See a penny, pick it up. The rest of the day you’ll have good luck.
I always pick up money. Just yesterday, I stopped traffic struggling with my short fingernails to grab the shiny penny off the pavement. I found two quarters on the sidewalk the other day as I left the grocery store. Finding money makes me feel lucky, especially on the sidewalk, in the street, or stuck in the bushes. When I come across the random dollar in the pocket of a jacket not recently worn or my ‘fancy’ purse that doesn’t see a lot of action, I am pleasantly surprised, but it doesn’t produce the same flush of positivity as that grimy nickel in the gutter.
The Year of Magical Overthinking: Notes on Modern Irrationality by Amanda Montell is a fun and timely read. The author speaks directly to all the tricks our brains employ in increasingly anxious times to soothe ourselves. Some of her observations hit home for me, like describing the romantic relationship that began with an onslaught of red flags only to be ignored. Confirmation bias and the recency illusion are both concepts I am familiar with and enjoyed hearing her take on it. Thinking I am going to have a better day because I noticed loose change on the sidewalk and took the time to retrieve it, could be irrational. And just maybe, it isn’t.
Finding a penny is not unlike starting your day off with a bit of good news, a pleasant surprise. The rest of your day can be buoyed by a single, positive nudge. Maybe it’s mid-day, you are feeling a bit worn and standing in a line when a person asks if you would like to go ahead of them. When that happens to me, I find myself a little friendlier to the cashier, more patient with the person who has their backup lights on in the car and decided to answer a text message, or taking a moment to watch the hummingbird on a bottlebrush tree.
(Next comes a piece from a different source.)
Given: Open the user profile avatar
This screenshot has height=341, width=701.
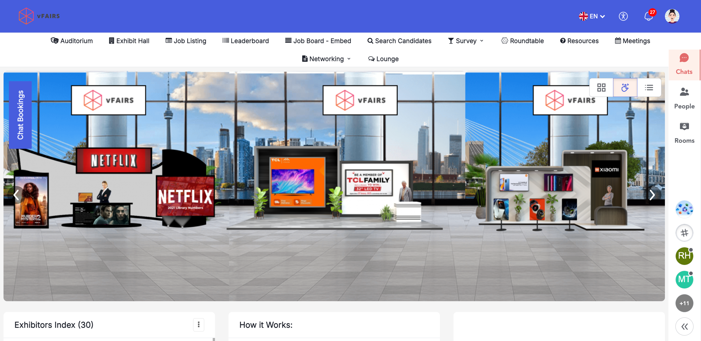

I realize that Amanda Montell would most likely and very nicely suggest that I am confusing the syndromes in her book with another pop culture construct, random acts of kindness. Yes, and not quite. I believe the energy we bring to the day informs the day we will have. Some days, we are on our game. We remember to breathe deeply, acknowledge this gift of being alive and recognize that we have a whole new day before us. We choose to have a good day.
Some days, I wake up a bit late, tired, distracted. The day starts off wobbly and then I find a penny. A glimmer of possibility breaks through my fuzzy thoughts, and I am on my way towards a better day. Who am I to turn down a little help from the Universe?